**Texto apresentado:**
────────────────────────────────────────

Não é a nossa opção, e é importante explicar porquê. Com as bolsas de estudos, o Estado já apoia os estudantes, quer escolham uma universidade pública, quer privada. O que normalmente falta complementar são os custos associados à vida académica: residência, alimentação, deslocações, sobretudo para quem estuda fora da zona de residência. O que estamos a fazer é reforçar as bolsas de estudos. Para as famílias, isso já representa gratuitidade, porque não pagam a universidade. E estamos a complementar esse apoio com residências universitárias, porque é aí que está o encargo adicional maior para a família. As residências são pagas, mas a preços muito inferiores aos do mercado. A oferta que temos hoje na Uni-CV, é limitada. Então, estamos a afectar 233 casas que estão a ser concluídas na Praia e em São Vicente, para receber estudantes, a preços sociais a ser acordados com as universidades. Esse é o mecanismo. Depois, pretendemos introduzir subvenções para famílias cujos rendimentos não permitam suportar o preço da residência universitária. É dentro deste quadro que trabalhamos, e é importante esclarecer essa ideia de lançar slogans de ensino superior gratuito, sem ver o conteúdo. A bolsa de estudos representa gratuidade para quem a recebe. Se temos hoje uma procura ainda não satisfeita no ensino superior, a resposta é aumentar o número de bolseiros e criar condições para que o número de residências seja razoável para atender os estudantes que se deslocam das suas zonas de origem.

Em relação aos transportes, a situação tem sido algo caótica: privatização, desprivatização, a TACV a abandonar e depois a retomar os voos inter-ilhas. Reconhece que os modelos escolhidos falharam?

Não. Não falharam e não tem nada de caótico. O essencial aqui é se você mantém oferta ou não de transportes.

Mas foram opções que não deram certo.

────────────────────────────────────────

**Linhas de dados:**
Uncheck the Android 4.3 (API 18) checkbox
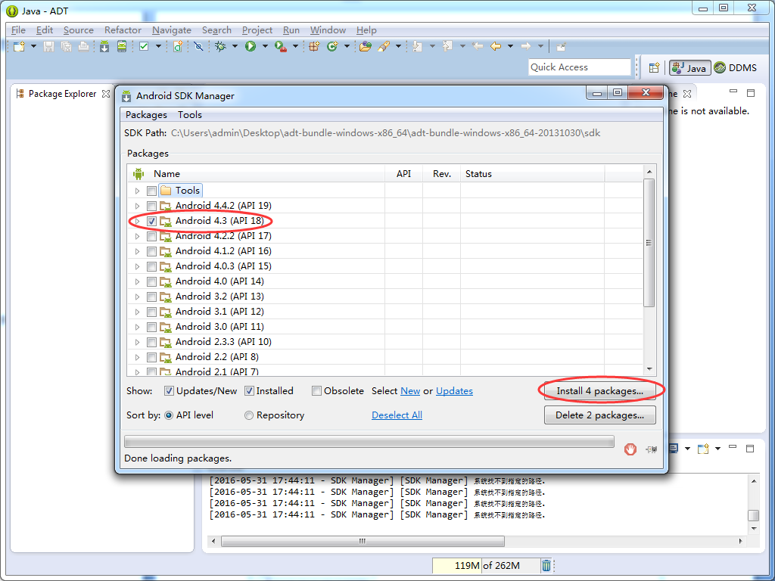 click(151, 221)
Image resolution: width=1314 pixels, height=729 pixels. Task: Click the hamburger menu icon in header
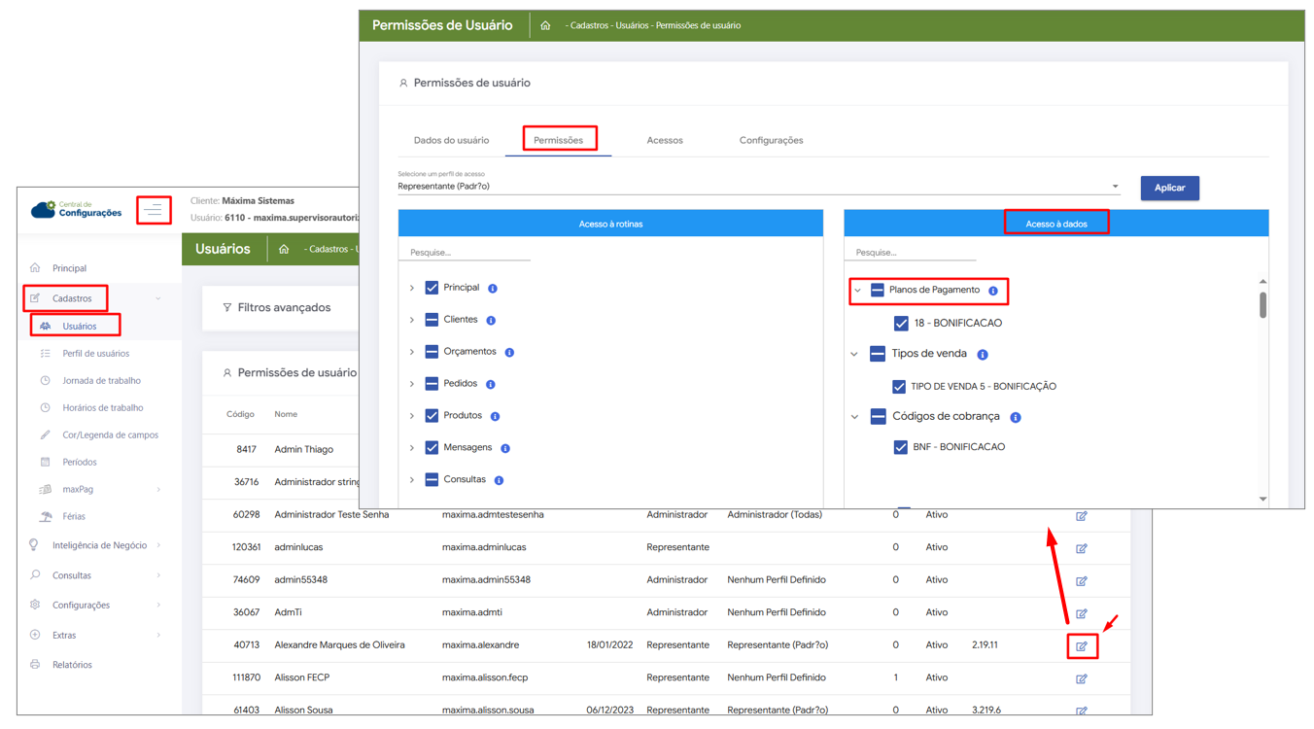coord(154,210)
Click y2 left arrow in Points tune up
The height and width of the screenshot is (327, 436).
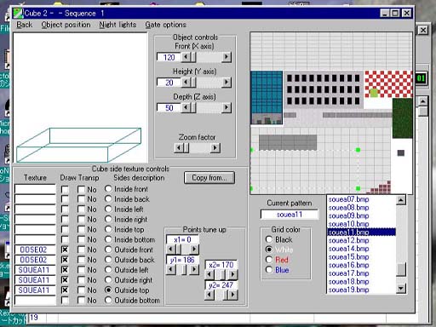[209, 295]
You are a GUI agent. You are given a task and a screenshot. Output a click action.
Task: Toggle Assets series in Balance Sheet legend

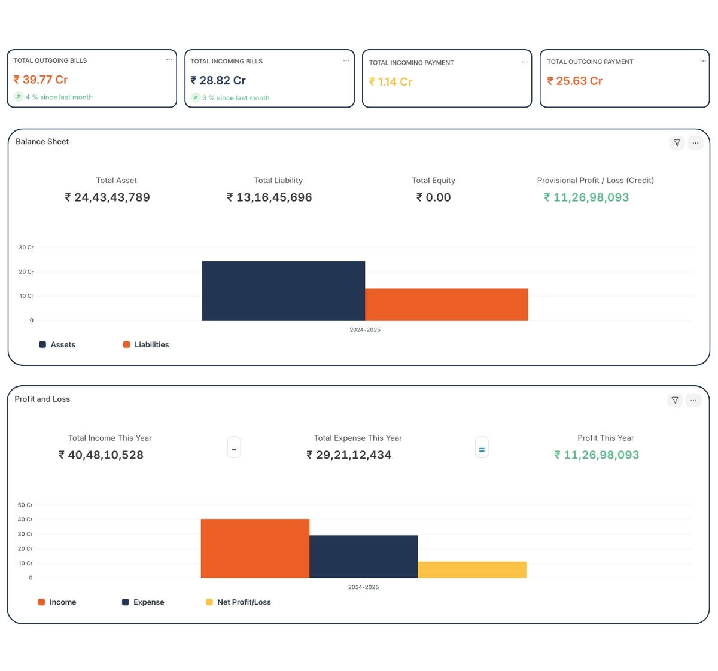(57, 345)
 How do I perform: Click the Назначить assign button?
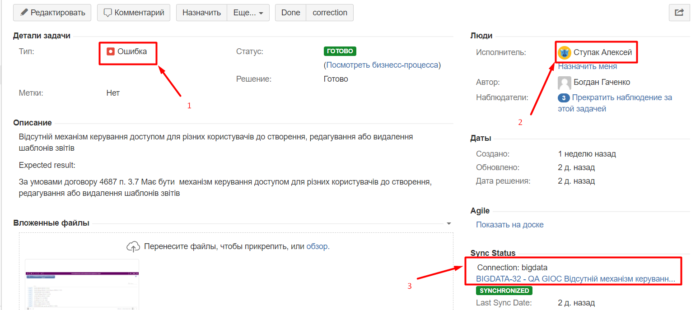pos(201,13)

────────────────────────────────────────

**Objetivo da tarefa:**
Responda com base no texto apresentado:
1. Quantas casas estão a ser destinadas a receber estudantes, e em que locais?
2. Onde está, segundo o texto, o encargo adicional maior para a família?
3. Que companhia abandonou e depois retomou os voos inter-ilhas?
As linhas de dados não são precisas para este trabalho.

**Resolução do exercício:**
1. 233 casas, na Praia e em São Vicente.
2. Nas residências universitárias.
3. A TACV.